Friday, October 22, 2010

Moving right along

William & Blake October 2009 prior to first cast

Welcome Fall!  It is nice to have a new season.  Summer was a tough road for the casters.  The heat plus the cast made for lots of inside days.  It brings smiles to my heart to hear stories of these little troopers playing outdoors again and families trying to relax a little and enjoy the change.  I reflected the other day back 1 year ago to the fear of our initial diagnosis.  It is crazy to think we have a spent a year in this cast and a year getting used to the diagnosis.  I think it is often cathartic to vent at times at the year we have missed.  I think back to watching the others in our lives go through their first 2 years and I can see so many contrasts as well as similiarity's.  I believe William's last year has been a good one.  A year he has grown both physically and emotionally.  We are extremely grateful for his cast.  It has allowed him to grow straight and tall without worrying about his spine spiraling out of control.  We have met and gained a whole new family of friends in this process as well. I have seen him grow emotionally as well.  He has many friends big and small.  His brother Cody's class are some of his favorites.  He smiles everytime he see's his favorites...Kate, Isabelle, Paige P., both Nates and so many others bring joy to his afternoons.  The girls love to get knuckles from him and he loves the attention of giving them. 
       The sorrow comes from some of the little things.  We went to the pediatrician the other day and he sobbed at the sight of him.  he said no cast mommy. I kept saying no cast baby, just your boo boo.  He is not stupid....Dr. equals cast.  Cast equals anesthesia which equals waking up sore.  I know this passes, but at the moment for them it is miserable.  I think I always try to paint this picture that everything is rosey.  The reality is there are very definitive moments of casting that suck...yes the alternative sucks more...but they suck non the less.  William and his friends carry around approximately 1/4 their body weight on a daily basis.  They don't ever get away from the uncomfortable sleeping, They each have their own additional battles...sleep studies, geneticist appointments, constipation, rashes, sores, colds can be debilitating, the heat is a hazard.  These are just some of the crap they deal with. 

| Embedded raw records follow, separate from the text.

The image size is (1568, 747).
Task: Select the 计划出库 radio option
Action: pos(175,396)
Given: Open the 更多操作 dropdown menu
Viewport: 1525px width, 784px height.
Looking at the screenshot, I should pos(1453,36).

Cast #1 Noverrmber 2009, Day 3

Cast #1 Nov. 2009 Day 2

       Ok so I always end on a positive note.  Casting isn't a piece of cake, but it is manageable.  The kids are better at dealing with all this than any of us mommy's and daddy's.  We are lucky enough to be able to renew our strength through them.  Dylan and Gianna got their new casts last week.  Both are home and doing great.  With that said I think both sets of parents are still recovering.  Each cast brings sorrow that we are not at the end of this journey, but each little caster gives us the strength to continue the journey.  I promise to make the next post less whiney and more upbeat.  KEEP THE PJ's coming!  The drive has gotten HUGE with lots of centers to send smiles to! 

1 comment:

  1. Catie, you have been a blessing to me the 1st day Massi got his cast. Each day you just inspire me more thanI can get through this! Each day whenI look at Massi and see that cast amd wonder...does it bother him?? How many will he have to have?? What will his next numbers be??? Is surgery in our future!
    You have been such a great person for all us moms out there with casted babies!!! The Lucky Cast Club is awesome and I am so proud and honored to be a part of it!
    I know I can get through this and that Massi will too because of you and the other moms who are such a great support!!! We will make a diference in the world of infantle scoliosis and someday Massi, William, Gianni, Riley, Adelyn, etc. will be able to speak of their success and hopefully motivate and educate other kids with scoliosis. I see this as a win win situation!